PlanPer seat (annual)Real cost (10 seats)Main gate
Beginner$0$0No reminders, 5 projects
Pro$4~$40/moAll features for solo use
Business$6~$60/moTeam inbox, admin, reporting

The Beginner-to-Pro jump: Reminders. That’s the gate. The free tier has no reminders — which means tasks sit in your inbox without pinging you. If you’re using Todoist seriously, Pro at $4/month is the minimum. It’s $48/year — less than a month of most alternatives.

Use-case verdicts

Solo freelancer or knowledge worker: Todoist Pro at $4/mo is the call. No task tool at this price has the same GTD fidelity. Run this for 60 days before spending more.

2–5 person team running list-first workflow: Todoist Business at $6/seat. Team inbox lets work flow between members without a separate handoff tool. Fast to set up, zero admin overhead.
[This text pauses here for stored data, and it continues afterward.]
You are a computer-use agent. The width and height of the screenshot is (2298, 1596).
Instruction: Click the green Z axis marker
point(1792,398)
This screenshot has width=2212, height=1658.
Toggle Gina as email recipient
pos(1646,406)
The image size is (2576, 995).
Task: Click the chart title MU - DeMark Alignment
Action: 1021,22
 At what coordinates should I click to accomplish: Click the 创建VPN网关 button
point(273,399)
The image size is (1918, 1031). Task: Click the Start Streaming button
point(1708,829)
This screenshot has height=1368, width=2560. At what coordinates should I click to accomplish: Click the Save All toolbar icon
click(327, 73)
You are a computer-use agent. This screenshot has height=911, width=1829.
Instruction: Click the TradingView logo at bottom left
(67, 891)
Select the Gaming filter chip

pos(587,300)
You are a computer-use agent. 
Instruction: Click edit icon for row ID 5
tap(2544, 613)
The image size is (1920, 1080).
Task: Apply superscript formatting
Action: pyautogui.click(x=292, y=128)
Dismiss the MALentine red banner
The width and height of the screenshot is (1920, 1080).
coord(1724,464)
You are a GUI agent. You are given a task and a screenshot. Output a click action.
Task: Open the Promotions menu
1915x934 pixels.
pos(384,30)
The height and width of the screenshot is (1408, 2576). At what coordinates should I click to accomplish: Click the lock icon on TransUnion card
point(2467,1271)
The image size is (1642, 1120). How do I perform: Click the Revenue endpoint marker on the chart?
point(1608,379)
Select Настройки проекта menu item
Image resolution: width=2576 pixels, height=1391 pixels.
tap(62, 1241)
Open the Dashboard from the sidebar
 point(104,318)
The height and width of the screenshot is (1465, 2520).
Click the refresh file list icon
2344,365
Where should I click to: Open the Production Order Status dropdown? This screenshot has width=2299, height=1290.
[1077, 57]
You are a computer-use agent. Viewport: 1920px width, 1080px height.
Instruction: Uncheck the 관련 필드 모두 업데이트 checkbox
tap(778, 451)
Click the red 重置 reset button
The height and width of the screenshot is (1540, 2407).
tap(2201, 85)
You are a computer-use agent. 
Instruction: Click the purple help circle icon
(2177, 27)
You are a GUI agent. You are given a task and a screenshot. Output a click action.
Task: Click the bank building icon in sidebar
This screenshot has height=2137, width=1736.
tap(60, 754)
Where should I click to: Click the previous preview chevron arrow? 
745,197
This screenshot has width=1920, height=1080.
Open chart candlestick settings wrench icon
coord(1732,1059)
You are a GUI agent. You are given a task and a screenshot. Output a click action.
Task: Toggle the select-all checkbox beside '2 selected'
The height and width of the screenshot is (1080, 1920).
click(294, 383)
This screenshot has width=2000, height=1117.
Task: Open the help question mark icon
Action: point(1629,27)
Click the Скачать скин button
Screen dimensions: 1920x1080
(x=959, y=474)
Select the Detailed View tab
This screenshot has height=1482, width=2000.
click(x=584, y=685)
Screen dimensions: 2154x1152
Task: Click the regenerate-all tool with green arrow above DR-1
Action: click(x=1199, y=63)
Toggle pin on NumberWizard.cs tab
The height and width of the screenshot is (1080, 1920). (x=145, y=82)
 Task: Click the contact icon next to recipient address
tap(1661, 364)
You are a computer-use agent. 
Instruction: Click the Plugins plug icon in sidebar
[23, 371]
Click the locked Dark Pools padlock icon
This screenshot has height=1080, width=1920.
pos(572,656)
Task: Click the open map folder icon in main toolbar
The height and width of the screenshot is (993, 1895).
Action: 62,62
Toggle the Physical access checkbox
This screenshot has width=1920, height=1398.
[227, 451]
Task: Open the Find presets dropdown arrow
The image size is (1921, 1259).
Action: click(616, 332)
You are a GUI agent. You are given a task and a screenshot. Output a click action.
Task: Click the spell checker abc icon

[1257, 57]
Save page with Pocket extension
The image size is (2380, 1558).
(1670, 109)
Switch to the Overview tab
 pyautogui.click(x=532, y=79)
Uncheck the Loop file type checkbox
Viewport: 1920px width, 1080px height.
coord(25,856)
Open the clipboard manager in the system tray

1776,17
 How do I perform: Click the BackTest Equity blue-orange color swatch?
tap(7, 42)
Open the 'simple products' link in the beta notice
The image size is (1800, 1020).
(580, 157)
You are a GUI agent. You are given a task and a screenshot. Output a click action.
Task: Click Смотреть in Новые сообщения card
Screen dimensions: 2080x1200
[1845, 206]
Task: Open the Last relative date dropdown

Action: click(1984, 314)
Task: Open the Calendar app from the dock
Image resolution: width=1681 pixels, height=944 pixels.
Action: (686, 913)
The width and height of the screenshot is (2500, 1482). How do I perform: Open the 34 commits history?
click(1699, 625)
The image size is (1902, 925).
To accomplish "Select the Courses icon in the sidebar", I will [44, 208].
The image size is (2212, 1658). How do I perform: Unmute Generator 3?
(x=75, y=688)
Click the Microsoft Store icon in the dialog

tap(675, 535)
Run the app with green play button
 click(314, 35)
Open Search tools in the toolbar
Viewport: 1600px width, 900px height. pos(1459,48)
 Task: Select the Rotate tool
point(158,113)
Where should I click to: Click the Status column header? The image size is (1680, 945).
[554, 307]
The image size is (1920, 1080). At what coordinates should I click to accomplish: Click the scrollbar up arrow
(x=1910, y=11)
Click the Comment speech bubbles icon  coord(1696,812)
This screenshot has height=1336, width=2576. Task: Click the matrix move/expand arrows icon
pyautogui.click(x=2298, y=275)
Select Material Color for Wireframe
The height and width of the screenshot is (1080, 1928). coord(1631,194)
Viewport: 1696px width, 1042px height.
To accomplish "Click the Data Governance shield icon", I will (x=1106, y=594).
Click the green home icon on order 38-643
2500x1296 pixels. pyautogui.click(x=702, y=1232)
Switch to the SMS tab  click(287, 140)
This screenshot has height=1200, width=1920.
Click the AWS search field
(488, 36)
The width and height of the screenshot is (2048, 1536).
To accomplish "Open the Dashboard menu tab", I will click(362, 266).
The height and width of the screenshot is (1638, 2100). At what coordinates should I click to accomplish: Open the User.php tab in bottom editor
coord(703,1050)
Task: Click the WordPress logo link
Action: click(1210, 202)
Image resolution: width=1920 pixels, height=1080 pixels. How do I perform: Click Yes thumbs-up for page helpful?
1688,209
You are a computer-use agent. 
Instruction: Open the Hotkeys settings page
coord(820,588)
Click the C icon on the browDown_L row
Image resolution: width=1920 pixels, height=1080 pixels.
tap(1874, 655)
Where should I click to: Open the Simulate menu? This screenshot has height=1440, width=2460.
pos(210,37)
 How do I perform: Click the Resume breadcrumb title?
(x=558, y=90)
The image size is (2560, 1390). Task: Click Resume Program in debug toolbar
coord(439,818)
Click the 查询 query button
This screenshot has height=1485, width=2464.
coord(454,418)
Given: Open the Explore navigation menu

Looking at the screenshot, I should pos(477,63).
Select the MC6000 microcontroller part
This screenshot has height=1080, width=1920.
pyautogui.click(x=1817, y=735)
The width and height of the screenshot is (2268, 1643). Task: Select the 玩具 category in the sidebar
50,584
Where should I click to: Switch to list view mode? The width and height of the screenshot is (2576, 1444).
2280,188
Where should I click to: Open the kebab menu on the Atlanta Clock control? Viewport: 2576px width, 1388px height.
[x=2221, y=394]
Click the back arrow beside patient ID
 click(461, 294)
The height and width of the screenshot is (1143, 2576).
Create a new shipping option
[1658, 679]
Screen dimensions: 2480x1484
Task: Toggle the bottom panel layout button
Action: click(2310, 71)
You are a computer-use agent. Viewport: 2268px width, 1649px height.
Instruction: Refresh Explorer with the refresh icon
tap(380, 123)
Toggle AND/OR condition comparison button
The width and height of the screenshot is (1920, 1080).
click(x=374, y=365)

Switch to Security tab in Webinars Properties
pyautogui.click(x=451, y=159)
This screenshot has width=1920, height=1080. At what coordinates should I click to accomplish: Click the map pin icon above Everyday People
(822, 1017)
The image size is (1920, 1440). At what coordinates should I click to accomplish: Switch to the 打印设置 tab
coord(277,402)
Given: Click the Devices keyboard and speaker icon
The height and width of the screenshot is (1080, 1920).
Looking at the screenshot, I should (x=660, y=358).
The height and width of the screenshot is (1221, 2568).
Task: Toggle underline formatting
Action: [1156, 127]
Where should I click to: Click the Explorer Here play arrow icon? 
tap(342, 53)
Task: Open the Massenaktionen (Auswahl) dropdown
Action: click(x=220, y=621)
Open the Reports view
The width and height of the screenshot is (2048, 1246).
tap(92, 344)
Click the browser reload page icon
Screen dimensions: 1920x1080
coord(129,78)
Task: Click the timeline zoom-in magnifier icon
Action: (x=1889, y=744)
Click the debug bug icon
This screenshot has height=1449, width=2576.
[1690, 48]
10-person team needing Gantt or dashboards: Todoist isn’t the right tool. Asana Starter at $10.99/seat (with Timeline) or ClickUp Business at $12/seat (with everything) covers more ground.

ADHD or time-constrained user: Todoist Pro is a strong choice for the list + reminders model. For AI-assisted scheduling (auto-schedule tasks into calendar slots), Motion ($19/mo) or Reclaim.ai ($0–18/mo) are purpose-built for this.

Why Todoist doesn't rank #1 on most listicles

Todoist doesn’t have an affiliate program with the same commission structure as ClickUp, Asana, or monday. Many “best task management” comparison sites rank by affiliate commission, not product quality. We note this because Todoist consistently outperforms its category position in user satisfaction scores (G2: 4.4/5, Capterra: 4.6/5 — both above monday’s 4.6 and Asana’s 4.5 on relevant metrics for solo and small-team use). If you’re a solo user or a small team working from lists, test Todoist before defaulting to ClickUp because it appeared first on a listicle.

vs Alternatives

  • vs Asana Starter: Asana Starter ($10.99/seat) has Gantt, better team reporting, and more enterprise-ready features. Todoist Business ($6/seat) wins on capture speed, GTD fidelity, and price. If your team needs Gantt, Asana. If list-first, Todoist.
  • vs TickTick: TickTick is Todoist’s closest direct competitor. TickTick has a built-in Pomodoro timer, habit tracking, and a calendar view — useful for ADHD workflows. Todoist has better team features. For solo use it’s close; for team use Todoist wins.
  • vs Notion: Notion does tasks + docs + databases in one. It’s more powerful but requires 4–6 hours of setup versus 30 minutes for Todoist. For teams already in Notion, stay there. For teams that don’t want setup overhead, Todoist.

Final verdict

Score: 8.0 / 10. The best-designed list-first task tool in the category. Exceptional GTD fidelity, best natural language input, lowest admin overhead, best offline support. Underranked by most listicles due to affiliate dynamics. The right choice for solo users, freelancers, and small teams that work from lists, not boards. The wrong choice for teams that need Gantt, client dashboards, or portfolio-level reporting.

Month-1 setup time: 45–60 minutes. Month-1 expected outcome: 90%+ of tasks captured in one place (versus scattered across email, Slack, and memory). Month-6 retention: the highest in the category for solo users — if you establish the daily capture habit, Todoist has the lowest abandonment rate of any tool reviewed.